In the listing, some lines may hold the string "green"; report how many do, as a bare number.

== == ==

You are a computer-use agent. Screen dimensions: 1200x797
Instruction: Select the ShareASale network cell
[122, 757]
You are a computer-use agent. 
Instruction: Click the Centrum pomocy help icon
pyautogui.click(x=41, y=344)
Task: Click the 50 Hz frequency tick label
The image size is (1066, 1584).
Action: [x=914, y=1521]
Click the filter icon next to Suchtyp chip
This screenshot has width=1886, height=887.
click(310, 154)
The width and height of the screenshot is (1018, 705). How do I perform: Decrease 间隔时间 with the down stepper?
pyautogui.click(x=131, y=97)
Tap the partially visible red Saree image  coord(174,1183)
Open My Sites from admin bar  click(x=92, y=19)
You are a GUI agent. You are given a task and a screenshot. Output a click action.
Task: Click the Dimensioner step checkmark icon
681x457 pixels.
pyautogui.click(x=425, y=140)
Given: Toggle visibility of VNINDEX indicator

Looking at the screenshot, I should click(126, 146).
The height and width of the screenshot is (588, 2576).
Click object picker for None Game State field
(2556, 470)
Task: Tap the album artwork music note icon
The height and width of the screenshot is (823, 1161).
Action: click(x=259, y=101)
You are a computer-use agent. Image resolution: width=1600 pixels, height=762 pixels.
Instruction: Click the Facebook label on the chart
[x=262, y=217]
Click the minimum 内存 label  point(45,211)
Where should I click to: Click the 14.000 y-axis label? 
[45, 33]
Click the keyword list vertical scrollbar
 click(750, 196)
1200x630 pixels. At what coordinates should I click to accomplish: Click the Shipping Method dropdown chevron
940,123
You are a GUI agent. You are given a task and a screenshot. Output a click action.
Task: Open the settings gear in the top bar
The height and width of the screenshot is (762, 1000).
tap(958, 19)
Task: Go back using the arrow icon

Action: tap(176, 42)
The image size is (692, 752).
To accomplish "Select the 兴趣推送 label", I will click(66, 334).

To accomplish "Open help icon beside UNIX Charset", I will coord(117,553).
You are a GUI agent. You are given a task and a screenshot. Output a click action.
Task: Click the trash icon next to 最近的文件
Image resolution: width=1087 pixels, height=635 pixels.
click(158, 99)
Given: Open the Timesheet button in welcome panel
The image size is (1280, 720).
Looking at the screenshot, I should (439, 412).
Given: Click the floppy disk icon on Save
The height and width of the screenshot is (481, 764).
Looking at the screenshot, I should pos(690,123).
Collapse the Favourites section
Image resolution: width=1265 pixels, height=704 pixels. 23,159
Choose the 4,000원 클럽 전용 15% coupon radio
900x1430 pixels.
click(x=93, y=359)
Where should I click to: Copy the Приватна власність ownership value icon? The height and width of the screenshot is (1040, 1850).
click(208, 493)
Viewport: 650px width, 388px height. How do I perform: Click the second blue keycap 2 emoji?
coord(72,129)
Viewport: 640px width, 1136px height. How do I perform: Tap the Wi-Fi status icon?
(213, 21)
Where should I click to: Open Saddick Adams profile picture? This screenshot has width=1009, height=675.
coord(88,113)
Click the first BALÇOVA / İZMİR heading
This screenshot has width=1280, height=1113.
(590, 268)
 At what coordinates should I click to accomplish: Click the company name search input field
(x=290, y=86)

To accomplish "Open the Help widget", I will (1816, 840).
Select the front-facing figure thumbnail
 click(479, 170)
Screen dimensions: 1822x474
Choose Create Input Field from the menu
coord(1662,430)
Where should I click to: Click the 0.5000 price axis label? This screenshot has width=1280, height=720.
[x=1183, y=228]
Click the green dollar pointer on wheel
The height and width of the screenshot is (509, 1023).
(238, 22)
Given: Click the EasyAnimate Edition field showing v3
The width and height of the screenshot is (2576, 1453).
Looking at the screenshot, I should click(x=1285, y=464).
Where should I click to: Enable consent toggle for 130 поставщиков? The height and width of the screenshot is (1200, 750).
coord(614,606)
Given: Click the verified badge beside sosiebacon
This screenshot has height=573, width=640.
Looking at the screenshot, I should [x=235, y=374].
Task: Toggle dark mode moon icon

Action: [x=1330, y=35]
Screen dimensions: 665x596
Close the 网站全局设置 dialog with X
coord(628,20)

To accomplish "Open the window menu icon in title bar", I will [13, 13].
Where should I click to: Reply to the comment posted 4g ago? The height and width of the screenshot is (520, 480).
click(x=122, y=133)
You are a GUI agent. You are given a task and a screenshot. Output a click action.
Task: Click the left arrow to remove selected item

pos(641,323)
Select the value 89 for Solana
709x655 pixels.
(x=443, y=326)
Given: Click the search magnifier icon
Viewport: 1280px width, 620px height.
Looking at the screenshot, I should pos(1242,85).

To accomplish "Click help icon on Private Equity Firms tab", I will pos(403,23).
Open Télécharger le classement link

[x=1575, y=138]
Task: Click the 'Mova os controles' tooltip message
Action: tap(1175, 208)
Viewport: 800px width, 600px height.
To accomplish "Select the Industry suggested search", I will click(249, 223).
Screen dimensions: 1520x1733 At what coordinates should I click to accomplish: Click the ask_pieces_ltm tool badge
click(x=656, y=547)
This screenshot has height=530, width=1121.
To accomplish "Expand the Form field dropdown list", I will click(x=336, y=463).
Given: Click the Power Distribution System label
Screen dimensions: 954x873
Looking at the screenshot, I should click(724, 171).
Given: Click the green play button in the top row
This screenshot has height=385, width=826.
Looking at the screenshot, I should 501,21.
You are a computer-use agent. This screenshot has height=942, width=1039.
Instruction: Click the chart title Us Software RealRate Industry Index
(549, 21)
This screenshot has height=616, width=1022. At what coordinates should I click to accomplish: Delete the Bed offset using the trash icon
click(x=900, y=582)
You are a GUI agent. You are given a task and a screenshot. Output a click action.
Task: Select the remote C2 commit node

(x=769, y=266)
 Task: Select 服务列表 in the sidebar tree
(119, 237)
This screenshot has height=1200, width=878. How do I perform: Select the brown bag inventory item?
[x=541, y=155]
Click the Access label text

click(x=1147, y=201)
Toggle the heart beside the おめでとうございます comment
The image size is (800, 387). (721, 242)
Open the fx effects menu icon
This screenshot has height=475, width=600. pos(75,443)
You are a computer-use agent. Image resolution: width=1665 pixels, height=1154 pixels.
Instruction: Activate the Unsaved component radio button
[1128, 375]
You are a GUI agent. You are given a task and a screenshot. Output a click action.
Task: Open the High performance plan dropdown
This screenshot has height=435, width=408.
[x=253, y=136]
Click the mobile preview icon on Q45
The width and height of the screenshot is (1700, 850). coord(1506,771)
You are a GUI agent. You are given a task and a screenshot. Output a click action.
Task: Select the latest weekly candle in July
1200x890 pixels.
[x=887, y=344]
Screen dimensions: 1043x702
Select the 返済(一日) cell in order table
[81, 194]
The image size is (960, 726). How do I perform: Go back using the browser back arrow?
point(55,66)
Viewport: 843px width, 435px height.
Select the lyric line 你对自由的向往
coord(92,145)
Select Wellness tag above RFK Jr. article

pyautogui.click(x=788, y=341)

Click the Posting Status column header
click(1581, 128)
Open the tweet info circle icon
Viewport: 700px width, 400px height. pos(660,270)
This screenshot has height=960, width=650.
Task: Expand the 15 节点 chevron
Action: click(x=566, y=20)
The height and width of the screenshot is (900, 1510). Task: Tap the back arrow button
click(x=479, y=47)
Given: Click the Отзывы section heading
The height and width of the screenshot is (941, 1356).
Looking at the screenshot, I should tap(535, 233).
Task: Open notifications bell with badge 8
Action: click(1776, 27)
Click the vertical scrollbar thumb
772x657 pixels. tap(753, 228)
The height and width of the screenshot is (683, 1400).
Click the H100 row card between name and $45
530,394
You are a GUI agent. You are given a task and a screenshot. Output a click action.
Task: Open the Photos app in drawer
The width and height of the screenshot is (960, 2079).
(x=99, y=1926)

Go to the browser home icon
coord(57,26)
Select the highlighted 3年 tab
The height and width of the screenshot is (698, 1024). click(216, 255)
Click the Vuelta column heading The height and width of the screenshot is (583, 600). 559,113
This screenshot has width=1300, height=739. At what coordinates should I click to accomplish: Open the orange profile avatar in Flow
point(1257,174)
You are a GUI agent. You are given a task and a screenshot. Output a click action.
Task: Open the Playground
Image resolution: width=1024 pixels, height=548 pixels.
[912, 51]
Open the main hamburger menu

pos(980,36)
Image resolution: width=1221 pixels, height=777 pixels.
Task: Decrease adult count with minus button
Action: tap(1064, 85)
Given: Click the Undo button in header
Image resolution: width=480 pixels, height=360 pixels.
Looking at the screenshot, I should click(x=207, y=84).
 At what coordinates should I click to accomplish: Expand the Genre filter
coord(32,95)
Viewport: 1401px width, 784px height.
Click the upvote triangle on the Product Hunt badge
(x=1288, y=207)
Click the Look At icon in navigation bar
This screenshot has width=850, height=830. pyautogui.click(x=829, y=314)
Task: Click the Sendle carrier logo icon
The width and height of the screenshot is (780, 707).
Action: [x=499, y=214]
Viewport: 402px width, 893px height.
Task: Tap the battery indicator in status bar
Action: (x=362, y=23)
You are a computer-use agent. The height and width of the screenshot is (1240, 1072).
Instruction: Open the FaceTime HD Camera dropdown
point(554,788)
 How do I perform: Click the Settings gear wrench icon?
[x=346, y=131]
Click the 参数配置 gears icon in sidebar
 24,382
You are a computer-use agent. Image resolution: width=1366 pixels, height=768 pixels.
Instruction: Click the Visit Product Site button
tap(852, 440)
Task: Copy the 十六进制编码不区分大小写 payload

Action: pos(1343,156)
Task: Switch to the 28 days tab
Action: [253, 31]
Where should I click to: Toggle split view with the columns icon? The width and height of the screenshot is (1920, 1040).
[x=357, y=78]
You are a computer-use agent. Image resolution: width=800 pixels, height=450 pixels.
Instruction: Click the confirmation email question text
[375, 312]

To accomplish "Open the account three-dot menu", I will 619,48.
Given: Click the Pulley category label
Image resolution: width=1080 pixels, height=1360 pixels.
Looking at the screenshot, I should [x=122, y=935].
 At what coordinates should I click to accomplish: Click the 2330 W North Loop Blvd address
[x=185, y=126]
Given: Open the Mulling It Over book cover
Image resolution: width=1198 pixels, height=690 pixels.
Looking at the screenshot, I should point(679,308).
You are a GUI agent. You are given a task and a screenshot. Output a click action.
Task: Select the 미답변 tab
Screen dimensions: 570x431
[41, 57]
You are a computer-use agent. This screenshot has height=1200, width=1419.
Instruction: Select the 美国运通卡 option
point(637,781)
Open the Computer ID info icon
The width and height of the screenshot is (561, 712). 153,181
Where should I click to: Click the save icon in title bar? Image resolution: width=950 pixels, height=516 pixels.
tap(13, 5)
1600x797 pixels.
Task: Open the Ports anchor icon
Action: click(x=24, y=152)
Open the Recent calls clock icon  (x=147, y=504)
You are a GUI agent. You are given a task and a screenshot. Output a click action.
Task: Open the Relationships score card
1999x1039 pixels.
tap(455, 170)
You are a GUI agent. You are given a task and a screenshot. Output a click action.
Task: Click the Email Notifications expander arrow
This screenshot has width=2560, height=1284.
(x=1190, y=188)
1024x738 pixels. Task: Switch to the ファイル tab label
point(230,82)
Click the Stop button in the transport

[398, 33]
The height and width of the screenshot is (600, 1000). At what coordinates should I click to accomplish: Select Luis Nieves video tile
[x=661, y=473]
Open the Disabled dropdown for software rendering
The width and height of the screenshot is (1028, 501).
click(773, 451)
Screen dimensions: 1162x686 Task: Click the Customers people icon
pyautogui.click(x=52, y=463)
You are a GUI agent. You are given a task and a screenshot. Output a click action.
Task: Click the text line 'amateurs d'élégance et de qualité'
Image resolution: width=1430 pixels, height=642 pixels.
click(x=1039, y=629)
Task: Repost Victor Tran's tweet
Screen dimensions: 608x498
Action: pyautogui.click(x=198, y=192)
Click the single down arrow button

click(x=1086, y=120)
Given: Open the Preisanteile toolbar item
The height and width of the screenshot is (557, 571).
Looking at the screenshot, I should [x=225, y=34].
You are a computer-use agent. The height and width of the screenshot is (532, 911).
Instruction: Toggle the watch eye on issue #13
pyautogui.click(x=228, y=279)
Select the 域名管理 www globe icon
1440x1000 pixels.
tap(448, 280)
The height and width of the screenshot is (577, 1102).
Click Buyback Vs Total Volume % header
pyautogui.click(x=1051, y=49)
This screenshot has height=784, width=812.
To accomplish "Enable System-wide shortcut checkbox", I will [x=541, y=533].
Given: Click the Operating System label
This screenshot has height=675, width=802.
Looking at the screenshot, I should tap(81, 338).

== == ==

◆ **Finished task**: 2